Aberdeen, South Dakota's airport needs somebody new to provide travelers with food and beverages.
Jim Sandvig, who operates the SkyBar Cafe at Aberdeen Regional Airport, has submitted a letter to the airport board asking to be released from his contract, board members said.
Sandvig could not be reached for comment.
Simply put, Sandvig doesn't think running the SkyBar works financially, said airport board member Steve Kaiser of Aberdeen.
Kaiser and other airport officials expect the topic to be discussed at length at the next airport board meeting. That will be April 7.

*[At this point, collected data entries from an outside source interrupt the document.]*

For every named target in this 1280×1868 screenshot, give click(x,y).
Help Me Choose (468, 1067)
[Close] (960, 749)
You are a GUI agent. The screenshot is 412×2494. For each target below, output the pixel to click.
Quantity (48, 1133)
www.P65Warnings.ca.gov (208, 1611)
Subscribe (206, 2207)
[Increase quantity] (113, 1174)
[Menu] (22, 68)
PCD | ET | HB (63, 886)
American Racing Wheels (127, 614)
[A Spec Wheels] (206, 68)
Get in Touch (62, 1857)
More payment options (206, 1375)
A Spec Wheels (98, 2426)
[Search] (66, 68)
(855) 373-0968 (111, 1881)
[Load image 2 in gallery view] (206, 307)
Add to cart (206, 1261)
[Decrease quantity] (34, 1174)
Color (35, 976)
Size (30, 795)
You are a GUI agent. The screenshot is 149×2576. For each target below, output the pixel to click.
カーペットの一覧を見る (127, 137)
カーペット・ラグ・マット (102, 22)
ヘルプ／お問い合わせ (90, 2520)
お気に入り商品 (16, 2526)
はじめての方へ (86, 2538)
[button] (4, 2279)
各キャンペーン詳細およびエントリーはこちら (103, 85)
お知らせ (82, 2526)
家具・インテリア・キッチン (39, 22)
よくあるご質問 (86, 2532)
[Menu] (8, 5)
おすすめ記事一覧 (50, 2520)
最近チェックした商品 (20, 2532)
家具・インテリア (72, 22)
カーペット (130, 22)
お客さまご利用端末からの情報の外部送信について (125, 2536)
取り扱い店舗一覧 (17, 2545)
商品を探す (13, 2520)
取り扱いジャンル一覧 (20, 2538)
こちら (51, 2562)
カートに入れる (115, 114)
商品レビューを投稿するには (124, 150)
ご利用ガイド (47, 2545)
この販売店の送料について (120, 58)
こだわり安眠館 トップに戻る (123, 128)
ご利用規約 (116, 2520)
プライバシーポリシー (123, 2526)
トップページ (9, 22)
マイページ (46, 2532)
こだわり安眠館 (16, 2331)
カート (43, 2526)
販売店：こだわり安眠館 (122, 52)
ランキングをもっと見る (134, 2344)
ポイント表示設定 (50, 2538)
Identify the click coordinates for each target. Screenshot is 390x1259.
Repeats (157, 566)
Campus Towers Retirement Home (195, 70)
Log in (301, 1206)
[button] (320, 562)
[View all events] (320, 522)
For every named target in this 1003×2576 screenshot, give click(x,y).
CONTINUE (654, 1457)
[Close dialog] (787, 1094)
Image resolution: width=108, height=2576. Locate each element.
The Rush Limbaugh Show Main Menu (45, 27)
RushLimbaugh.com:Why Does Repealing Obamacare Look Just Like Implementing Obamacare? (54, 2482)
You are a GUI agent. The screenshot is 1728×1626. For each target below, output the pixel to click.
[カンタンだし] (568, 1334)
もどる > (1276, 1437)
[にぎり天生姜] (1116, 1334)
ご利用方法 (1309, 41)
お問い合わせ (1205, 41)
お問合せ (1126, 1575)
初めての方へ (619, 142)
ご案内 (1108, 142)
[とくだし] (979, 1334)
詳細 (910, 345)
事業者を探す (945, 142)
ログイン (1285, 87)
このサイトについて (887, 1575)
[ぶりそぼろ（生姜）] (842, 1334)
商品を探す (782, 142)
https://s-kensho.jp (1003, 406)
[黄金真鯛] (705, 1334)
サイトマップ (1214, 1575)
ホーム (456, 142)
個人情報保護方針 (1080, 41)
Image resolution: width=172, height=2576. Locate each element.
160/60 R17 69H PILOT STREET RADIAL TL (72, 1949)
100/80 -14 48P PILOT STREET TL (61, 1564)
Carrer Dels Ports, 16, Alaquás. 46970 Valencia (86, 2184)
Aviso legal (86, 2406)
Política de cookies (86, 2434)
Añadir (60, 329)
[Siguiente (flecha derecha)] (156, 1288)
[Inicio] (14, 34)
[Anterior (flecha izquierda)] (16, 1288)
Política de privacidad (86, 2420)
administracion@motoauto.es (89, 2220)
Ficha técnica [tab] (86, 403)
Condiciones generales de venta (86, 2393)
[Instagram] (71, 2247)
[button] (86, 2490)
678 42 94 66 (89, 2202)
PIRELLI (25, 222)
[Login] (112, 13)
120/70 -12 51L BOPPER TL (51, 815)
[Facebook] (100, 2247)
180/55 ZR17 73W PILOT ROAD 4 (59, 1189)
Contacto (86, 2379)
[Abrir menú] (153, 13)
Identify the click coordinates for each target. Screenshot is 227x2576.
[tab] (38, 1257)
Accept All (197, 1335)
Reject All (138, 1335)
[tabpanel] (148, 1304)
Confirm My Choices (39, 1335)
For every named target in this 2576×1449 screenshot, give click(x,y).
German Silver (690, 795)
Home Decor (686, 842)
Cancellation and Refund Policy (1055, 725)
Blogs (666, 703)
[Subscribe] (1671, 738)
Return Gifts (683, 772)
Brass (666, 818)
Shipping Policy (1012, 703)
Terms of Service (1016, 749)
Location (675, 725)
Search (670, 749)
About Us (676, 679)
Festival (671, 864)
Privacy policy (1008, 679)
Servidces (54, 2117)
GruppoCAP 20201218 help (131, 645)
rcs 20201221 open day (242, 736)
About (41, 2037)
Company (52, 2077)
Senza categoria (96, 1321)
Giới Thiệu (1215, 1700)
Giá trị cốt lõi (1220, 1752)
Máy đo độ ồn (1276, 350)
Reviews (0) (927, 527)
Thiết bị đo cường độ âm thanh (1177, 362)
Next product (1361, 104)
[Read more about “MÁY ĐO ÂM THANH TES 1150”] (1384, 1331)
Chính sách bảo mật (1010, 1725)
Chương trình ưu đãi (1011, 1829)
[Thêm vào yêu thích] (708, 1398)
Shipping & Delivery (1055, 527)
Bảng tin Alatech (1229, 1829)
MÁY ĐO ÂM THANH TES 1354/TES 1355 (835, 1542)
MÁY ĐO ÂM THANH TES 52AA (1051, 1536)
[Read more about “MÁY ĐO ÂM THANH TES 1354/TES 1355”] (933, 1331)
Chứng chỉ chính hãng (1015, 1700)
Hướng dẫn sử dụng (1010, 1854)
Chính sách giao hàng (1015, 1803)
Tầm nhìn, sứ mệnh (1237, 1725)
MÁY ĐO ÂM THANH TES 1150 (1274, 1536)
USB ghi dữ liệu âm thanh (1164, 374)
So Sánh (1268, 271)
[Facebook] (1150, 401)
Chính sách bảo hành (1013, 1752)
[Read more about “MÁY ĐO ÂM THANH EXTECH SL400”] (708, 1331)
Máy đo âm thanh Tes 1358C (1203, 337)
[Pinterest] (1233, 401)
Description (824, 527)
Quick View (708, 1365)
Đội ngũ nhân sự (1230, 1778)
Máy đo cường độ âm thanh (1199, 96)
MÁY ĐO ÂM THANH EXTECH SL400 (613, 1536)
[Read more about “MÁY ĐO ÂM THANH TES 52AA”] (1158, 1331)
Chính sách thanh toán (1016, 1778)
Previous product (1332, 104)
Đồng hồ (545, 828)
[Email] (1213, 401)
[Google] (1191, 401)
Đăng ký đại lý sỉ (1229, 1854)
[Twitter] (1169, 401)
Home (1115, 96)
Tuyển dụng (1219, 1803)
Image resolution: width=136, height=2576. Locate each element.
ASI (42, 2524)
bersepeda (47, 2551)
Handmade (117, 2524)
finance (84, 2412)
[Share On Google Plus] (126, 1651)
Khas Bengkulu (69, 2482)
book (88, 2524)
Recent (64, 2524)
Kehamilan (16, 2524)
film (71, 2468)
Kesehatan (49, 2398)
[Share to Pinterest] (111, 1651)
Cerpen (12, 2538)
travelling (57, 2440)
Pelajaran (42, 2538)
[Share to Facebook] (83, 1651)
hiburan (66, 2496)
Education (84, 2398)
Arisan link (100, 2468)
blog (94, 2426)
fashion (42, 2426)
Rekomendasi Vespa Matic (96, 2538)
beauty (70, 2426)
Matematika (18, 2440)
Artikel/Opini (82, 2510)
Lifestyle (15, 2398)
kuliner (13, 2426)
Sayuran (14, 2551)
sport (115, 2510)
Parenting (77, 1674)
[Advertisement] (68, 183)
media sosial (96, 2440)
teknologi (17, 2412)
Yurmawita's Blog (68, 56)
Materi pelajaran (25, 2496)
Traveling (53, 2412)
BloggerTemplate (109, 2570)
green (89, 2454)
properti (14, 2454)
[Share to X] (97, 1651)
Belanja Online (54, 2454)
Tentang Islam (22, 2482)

Dave Osborn, Aberdeen's transportation director, said Sandvig is required to give 60 days notice. He sent a letter to the airport last week, meaning that if he fulfills the terms of his contract, he will continue to operate SkyBar until mid-May.
Should Sandvig leave the SkyBar, Osborn doesn't want there to be any downtime between when Sandvig quits serving food and drinks and when a new person takes over. He said two people have already expressed interest in operating the lunch counter/coffee bar. The eatery also has a liquor license and sells alcoholic beverages.
The airport board probably won't have to advertise for bids in order to have somebody new take over, Osborn said.
Chuck Bensen of Aberdeen, chairman of the airport board, agreed with Osborn that uninterrupted service is important. Somehow, the airport needs to adjust to not having a
full restaurant in the new airport terminal, he said. In doing so, the operator of the SkyBar needs to be able to make money.
"We need to take a close look at what the income was versus what the expenses were," Bensen said.
The airport board waived Sandvig's $400 monthly rent for February, March and April so that he could spend the money on marketing instead, Osborn said.
Kaiser said he's open to ideas. The city has invested about $80,000 in order for the terminal to provide food and drinks to travelers, so he'd like to see SkyBar service continue.
The old airport terminal was home to the Airport Cafe and Lounge, a full-service restaurant. But when the new terminal opened in 2003, the city and Ron Erickson, cafe owner, could not reach an agreement on moving the establishment into the new building.
Erickson and members of his family instead moved the restaurant across the road from the airport and made it part of their full-service convenience store, known as the Airport Travel Center.